For someone to deserve something means (in the context it's used here) there is a duty of moral agents to provide them it.
— Isaac
'Means', not 'equivalent to'. If you're going to try and quibble over semantics then you at least need to use the bloody words I used. Quibbling semantics by using words I didn't even use seems a little one-sided — Isaac
You're the one who is misusing terms and then attributing the resulting views to me!!!
If two statements mean the same thing, then that means they have the same propositional content. Now, to deserve something does NOT mean the same as 'there is aduty of moral agents to provide them it". Those are quite different concepts. That is, the concept of desert is completely different to the concept of a moral obligation.
Write this out a thousand times until it sinks in: to deserve something does not mean the same as 'there is a duy of moral agents to provide it".
Again: a rapist deserves to be raped. That does not mean that we are obliged to rape the rapist.
But sometimes - sometimes - that a person deserves something can give rise to there being an obligation to provide it.
If the two meant the same thing......then there would be a 'necessary' connection. It would impossible for a person to deserve something and there be no obligation to provide it.
Yet often a person can deserve something and no one be under any obligation to provide it.
Well then you're lacking any evidence at all that this is indeed a moral intuition since the examples you've given all relate to obligation (such as to avoid harm to others). You've not provided any other example where we consider the creation of deserts, in this way, without the ability to provide them to be immoral. — Isaac
More sloppiness. A moral intuition is a kind of mental state (it's a mental state with representative contents). I am appealing to moral intuiitions in support of my claims. But the claims are not themselves about moral intuitions.
My claim was that it is immoral - other things being equal - to create injustices. And if one has created someone who deserves something they're not going to receive, then one has created an injustice. Which of those claims do you dispute? Do not challenge the probative force of intuitions - all arguments for anything appeal to intuitions. Just try and challenge a premise. Do that by trying to come up with a counter-example to the premise in question. So, for instasnce, I have claimed that if a person has done nothing, then they do not deserve to come to harm. You challenge that premise by coming up with a case in which a person has done nothing at all yet seems to deserve to come to harm. Good luck coming up with such a case. But that's what it would take to challenge that premise. I have claimed that it is an injustice when a person who does not deserve to come to harm comes to harm. TO challenge that claim you would need to come up with a case where a person clearly does not deserve to come to harm yet comes to harm and it is no injustice (there are cases of this - I have mentioned one, namely freely self-inflicted harm....but they do not seem to undermine my case). And I have claimed that it is wrong, other things being equal, to create injustices. To challenge that claim you would need not just to provide examples where we are obliged to create injustices - for I do not deny that we are sometimes obliged to create injustices - but you would need to show that other things are not equal in the procreation case. Do one of those things.

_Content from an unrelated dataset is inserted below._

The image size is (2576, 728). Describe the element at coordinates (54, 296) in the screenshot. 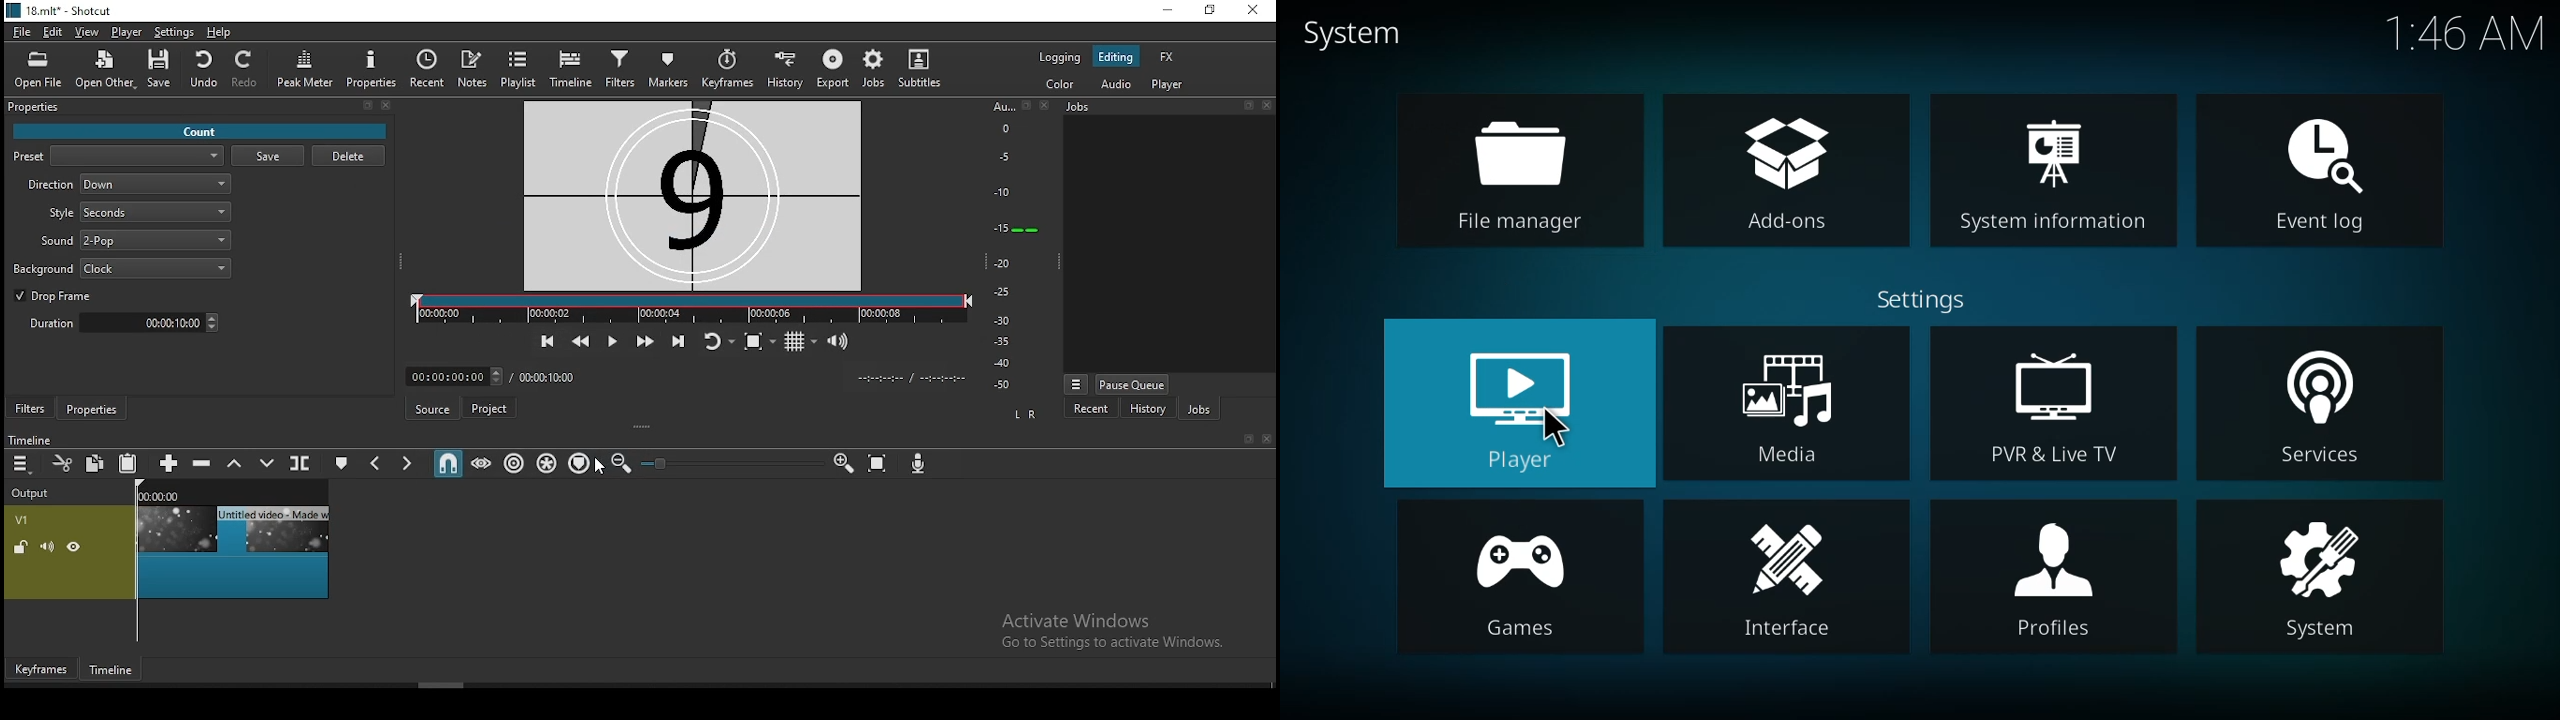

I see `drop frame on/off` at that location.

Shall I help you? I have already provided you with one example of a case where a person does not deserve to come to harm, comes to harm, and the harm is not undeserved - freely self-inflicted harm.
That's not going to undermine my argument, however.
Here's another potential counterexample to something I have claimed: freely going beyond the call of duty. I have claimed that it is wrong, other things being equal, to create a desert of something that can't be provided. But one counterexample to that claim is the case of a person who freely goes beyond the call of duty. That person makes themselves even more deserving of good things than someone who has not gone beyond the call. Yet it is even more unlikely that they will get what they deserve than if they had not gone beyond the call. But clearly it is not wrong to go beyond the call.
See? That's how to challenge me in a sophisticated way. Now, up your game.